Why annotations matter: Clients use hints to build confirmation dialogs for destructive operations, filter tools by safety level, and assess risk before autonomous execution. A tool without annotations leaves the client guessing.

Important: Hints are advisory, not enforced. A client treats them as trusted signals from the tool author, but they are not cryptographically verified. Do not use hints as a security boundary—use them as a communication contract.

Add annotations to your tool definition alongside the name, description, and inputSchema fields.

Workshop

The hands-on session for this module: M06: Tool Design — Workshop Guide

Takeaway

You now own:

✓ A working custom MCP server (deploy, ticket, database, or AWS tool)
✓ Design principles: consolidation, agent-efficient formats, clear descriptions
✓ A reusable template for building tools your team will use

Apply this immediately:

Deploy this server to your team’s infrastructure
Document the tools in your team wiki
Use it for 1-2 weeks and gather feedback

Key Concepts

API vs MCP Tool: An API endpoint is a low-level interface. An MCP tool is a high-level abstraction designed for agent reasoning. They’re not the same.

Tool Consolidation: Merge related API operations into one tool with optional parameters. Reduces cognitive load on the agent. Consolidation is the right default for most tool sets (under ~50 tools). For larger ecosystems, see Scaling Beyond Consolidation below.

Scaling Beyond Consolidation: Tool Search and Dynamic Discovery: The 128-tool limit and the ~100-tool exponential-degradation threshold reflect the cost of loading all tool definitions into context at once. Anthropic’s Tool Search Tool (2025) changes this trade-off: rather than injecting every tool definition upfront, the agent queries an index to discover relevant tools on demand, reducing context overhead by approximately 85%. On Claude Opus 4, this improved task accuracy from 49% to 74% on large tool sets (79.5% to 88.1% on Opus 4.5).

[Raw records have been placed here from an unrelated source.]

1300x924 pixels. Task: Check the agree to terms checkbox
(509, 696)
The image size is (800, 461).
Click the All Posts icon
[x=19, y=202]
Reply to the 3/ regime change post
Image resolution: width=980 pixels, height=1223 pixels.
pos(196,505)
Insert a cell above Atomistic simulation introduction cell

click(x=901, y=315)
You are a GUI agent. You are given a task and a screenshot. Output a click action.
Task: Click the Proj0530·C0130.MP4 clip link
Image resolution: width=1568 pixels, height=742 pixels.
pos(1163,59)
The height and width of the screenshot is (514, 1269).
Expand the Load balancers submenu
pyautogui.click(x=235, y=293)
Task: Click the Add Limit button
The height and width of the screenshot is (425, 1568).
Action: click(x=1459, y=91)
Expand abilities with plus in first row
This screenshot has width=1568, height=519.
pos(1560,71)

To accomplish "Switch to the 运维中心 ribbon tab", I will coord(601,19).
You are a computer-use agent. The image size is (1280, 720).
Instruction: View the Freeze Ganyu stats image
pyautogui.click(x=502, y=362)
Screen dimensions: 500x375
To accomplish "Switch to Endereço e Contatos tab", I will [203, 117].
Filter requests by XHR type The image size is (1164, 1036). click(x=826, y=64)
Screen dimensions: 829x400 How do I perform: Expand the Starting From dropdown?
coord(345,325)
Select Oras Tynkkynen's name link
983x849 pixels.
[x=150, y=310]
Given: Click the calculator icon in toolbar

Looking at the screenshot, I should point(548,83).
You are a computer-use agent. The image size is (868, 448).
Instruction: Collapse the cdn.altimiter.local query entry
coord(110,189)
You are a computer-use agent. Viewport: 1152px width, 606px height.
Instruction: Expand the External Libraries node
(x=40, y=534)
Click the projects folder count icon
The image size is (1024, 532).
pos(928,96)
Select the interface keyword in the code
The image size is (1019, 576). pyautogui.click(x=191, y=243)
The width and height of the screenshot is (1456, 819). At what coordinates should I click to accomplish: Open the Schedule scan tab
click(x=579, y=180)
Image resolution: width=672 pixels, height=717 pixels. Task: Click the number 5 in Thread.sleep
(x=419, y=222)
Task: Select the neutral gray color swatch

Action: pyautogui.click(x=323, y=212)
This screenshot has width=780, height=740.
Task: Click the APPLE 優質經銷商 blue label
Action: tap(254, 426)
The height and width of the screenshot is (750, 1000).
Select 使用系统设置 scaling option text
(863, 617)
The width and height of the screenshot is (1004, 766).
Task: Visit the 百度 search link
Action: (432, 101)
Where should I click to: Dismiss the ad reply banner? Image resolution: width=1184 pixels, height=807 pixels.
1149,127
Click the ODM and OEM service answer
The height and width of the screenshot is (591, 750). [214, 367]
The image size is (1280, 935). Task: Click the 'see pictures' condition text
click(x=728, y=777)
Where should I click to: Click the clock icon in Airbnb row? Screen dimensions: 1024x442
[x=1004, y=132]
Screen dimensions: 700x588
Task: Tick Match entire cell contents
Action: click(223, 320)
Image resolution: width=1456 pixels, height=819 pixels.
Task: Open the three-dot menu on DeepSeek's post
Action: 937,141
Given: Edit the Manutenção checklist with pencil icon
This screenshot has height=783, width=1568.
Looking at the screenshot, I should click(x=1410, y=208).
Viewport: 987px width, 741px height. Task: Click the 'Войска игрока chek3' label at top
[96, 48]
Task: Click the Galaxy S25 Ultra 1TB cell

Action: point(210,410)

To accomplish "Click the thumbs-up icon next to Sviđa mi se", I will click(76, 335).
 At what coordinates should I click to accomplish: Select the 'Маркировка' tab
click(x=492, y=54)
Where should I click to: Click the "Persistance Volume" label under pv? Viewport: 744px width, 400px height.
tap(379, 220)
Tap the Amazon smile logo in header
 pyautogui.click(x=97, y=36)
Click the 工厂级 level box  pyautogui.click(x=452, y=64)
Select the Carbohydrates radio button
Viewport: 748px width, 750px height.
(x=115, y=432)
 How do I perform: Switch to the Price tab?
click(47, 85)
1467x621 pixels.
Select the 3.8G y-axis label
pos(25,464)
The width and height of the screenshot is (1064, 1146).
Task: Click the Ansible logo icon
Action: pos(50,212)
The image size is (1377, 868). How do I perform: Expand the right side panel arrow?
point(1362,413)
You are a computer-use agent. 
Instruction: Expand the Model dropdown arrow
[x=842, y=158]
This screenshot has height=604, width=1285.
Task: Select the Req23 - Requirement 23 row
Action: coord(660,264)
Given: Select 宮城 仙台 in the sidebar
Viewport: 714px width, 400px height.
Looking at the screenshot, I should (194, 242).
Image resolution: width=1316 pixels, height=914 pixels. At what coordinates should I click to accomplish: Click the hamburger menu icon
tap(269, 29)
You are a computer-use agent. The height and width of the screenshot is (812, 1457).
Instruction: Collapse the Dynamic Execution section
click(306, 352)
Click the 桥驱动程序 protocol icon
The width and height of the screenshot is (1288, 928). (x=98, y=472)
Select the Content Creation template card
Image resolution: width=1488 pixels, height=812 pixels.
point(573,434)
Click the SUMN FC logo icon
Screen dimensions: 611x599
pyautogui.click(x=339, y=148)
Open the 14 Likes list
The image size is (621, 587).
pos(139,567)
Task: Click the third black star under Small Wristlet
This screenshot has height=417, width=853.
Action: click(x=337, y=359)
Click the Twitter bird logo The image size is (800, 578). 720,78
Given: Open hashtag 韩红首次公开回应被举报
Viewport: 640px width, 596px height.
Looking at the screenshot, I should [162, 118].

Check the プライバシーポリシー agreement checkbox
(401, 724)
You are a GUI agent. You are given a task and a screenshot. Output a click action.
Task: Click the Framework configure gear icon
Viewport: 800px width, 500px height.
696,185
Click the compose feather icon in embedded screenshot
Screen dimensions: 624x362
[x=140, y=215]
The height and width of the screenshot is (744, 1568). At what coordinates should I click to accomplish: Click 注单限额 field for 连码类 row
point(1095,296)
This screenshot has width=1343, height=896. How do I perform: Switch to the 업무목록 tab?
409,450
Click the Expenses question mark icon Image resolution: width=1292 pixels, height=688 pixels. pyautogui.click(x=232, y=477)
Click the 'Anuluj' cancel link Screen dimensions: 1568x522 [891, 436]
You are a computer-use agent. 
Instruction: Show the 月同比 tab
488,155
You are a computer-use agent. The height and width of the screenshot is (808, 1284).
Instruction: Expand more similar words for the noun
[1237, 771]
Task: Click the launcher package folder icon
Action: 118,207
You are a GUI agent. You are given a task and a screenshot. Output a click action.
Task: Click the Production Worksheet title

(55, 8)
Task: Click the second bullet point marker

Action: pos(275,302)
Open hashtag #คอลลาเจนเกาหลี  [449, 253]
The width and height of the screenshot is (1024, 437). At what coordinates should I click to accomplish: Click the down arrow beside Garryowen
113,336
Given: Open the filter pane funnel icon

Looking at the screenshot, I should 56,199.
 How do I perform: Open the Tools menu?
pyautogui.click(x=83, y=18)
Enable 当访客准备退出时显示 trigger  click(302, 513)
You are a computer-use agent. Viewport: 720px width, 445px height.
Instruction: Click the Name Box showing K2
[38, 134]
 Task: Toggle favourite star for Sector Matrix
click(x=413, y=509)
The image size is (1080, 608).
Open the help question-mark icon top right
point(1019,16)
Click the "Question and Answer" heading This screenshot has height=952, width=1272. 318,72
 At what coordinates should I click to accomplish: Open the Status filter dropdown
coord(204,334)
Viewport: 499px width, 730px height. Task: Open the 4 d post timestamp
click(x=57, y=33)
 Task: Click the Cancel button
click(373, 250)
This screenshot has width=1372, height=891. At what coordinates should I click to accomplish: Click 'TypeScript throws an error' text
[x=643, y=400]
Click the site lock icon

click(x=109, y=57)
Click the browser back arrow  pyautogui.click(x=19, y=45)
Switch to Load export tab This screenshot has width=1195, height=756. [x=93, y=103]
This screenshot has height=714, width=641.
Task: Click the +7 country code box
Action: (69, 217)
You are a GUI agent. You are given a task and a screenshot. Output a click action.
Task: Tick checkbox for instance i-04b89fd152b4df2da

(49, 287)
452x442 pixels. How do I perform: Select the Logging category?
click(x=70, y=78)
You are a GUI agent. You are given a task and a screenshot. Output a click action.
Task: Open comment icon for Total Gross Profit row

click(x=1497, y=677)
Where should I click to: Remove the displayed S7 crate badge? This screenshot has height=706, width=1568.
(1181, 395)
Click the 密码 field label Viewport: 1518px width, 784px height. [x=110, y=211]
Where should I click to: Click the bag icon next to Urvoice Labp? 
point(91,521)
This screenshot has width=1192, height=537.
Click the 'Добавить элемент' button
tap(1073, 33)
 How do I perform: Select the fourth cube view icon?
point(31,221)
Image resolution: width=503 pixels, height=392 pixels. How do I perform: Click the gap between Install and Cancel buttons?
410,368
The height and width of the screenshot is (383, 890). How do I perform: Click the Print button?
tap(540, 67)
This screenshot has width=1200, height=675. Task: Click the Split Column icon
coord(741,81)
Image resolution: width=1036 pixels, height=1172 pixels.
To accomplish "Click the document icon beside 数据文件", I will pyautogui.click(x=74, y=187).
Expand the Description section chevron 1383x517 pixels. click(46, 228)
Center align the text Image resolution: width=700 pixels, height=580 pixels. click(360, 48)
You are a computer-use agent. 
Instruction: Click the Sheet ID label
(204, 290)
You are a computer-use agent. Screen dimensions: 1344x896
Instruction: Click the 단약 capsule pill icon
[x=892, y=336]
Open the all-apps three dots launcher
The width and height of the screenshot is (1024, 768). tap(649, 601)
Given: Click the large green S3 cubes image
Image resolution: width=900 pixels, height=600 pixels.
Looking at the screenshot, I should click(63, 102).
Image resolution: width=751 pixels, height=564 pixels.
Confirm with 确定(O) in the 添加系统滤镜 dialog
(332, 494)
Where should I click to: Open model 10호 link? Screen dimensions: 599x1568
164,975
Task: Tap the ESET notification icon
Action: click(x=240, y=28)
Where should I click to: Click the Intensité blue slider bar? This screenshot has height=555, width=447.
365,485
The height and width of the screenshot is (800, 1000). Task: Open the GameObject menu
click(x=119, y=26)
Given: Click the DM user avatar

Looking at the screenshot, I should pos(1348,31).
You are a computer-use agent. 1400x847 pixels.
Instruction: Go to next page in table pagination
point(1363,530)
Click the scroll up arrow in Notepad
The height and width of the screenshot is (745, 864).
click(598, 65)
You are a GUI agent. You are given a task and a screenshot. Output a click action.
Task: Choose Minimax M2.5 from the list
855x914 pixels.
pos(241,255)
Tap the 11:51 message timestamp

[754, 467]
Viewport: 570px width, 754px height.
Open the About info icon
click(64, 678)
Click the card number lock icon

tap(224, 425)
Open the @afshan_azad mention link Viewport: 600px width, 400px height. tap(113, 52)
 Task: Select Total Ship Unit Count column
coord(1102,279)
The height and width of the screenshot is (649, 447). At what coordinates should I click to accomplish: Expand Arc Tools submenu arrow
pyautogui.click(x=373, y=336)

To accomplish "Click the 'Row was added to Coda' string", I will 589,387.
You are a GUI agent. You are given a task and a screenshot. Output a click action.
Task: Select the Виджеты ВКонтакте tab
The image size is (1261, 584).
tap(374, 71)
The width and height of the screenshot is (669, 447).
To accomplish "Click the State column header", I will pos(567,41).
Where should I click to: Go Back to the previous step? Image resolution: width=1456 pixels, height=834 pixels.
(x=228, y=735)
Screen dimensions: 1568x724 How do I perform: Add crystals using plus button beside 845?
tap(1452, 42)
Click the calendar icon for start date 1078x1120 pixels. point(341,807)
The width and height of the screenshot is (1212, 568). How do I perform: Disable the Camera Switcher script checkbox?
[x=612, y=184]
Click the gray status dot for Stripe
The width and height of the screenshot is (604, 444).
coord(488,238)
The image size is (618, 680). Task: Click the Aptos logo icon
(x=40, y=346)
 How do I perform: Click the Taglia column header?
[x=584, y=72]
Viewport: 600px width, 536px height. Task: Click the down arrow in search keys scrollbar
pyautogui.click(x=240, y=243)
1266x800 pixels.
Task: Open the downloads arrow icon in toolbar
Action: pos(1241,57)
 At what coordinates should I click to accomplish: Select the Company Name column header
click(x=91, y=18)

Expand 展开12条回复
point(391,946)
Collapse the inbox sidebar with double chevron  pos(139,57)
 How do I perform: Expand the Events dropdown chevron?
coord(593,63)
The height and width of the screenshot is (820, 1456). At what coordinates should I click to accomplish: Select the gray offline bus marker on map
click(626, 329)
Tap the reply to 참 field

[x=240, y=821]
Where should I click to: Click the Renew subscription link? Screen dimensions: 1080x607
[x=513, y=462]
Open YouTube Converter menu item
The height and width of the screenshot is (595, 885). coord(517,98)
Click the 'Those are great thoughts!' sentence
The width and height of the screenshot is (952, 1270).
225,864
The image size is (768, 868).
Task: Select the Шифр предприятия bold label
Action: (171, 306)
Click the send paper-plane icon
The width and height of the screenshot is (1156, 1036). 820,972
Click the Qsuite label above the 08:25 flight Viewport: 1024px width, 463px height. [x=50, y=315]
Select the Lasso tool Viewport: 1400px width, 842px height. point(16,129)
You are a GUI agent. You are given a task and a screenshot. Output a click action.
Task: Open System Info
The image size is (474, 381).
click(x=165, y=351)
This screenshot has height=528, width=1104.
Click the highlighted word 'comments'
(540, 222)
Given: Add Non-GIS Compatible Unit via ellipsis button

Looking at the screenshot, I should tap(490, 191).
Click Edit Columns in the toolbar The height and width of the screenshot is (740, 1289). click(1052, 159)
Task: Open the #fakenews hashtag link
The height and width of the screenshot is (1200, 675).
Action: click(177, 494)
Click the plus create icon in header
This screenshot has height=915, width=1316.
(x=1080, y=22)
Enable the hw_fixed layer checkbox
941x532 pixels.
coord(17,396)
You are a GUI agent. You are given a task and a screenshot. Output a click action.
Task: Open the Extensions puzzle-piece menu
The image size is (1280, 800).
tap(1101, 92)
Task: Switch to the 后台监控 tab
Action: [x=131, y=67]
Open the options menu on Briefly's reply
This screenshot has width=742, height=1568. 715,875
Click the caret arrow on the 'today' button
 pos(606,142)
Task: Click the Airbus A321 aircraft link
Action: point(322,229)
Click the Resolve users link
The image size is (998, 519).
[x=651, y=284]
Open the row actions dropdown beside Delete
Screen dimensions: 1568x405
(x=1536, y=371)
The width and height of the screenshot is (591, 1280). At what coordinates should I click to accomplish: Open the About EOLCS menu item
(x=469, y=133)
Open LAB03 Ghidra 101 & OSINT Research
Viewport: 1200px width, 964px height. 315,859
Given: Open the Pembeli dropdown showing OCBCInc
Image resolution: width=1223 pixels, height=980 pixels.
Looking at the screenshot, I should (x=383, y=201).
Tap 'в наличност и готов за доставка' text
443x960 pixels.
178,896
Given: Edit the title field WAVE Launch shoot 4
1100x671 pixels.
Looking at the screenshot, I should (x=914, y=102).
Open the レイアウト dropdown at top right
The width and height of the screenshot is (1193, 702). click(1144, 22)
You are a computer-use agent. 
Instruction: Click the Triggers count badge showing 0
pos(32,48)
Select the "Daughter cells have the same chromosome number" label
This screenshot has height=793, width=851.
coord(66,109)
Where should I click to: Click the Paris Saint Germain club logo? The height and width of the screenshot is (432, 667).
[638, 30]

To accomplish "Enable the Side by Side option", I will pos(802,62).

The two paradigms are complementary, not competing:

Static consolidation (recommended default): Consolidate related functions, keep total tools under ~50, inject all definitions at startup. Simpler infrastructure, works well for bounded domains.
Dynamic discovery (for scale): Use a Tool Search index for large ecosystems (100+ tools). The agent searches for the right tool before calling it. Requires indexing infrastructure but removes the per-request context ceiling.

When designing: start with consolidation. If your consolidated tool set exceeds ~50 tools and you observe context degradation, introduce dynamic discovery rather than forcing further consolidation that sacrifices tool clarity.

Agent-Efficient Format: CSV/TSV for lists (scannable, compact). Minimal JSON for objects. Markdown tables for documentation. Avoid nested structures.

Context Window Budget: Every tool definition + every tool response consumes tokens. Design conservatively. A well-designed tool pays for itself in agent reasoning quality.

Transport Types:

stdio: Best for local development and single-machine deployment
Streamable HTTP (with optional Server-Sent Events): For distributed systems or Claude Code instances across a network. SSE is an optional feature within this transport—not a separate transport—and enables real-time streaming when needed.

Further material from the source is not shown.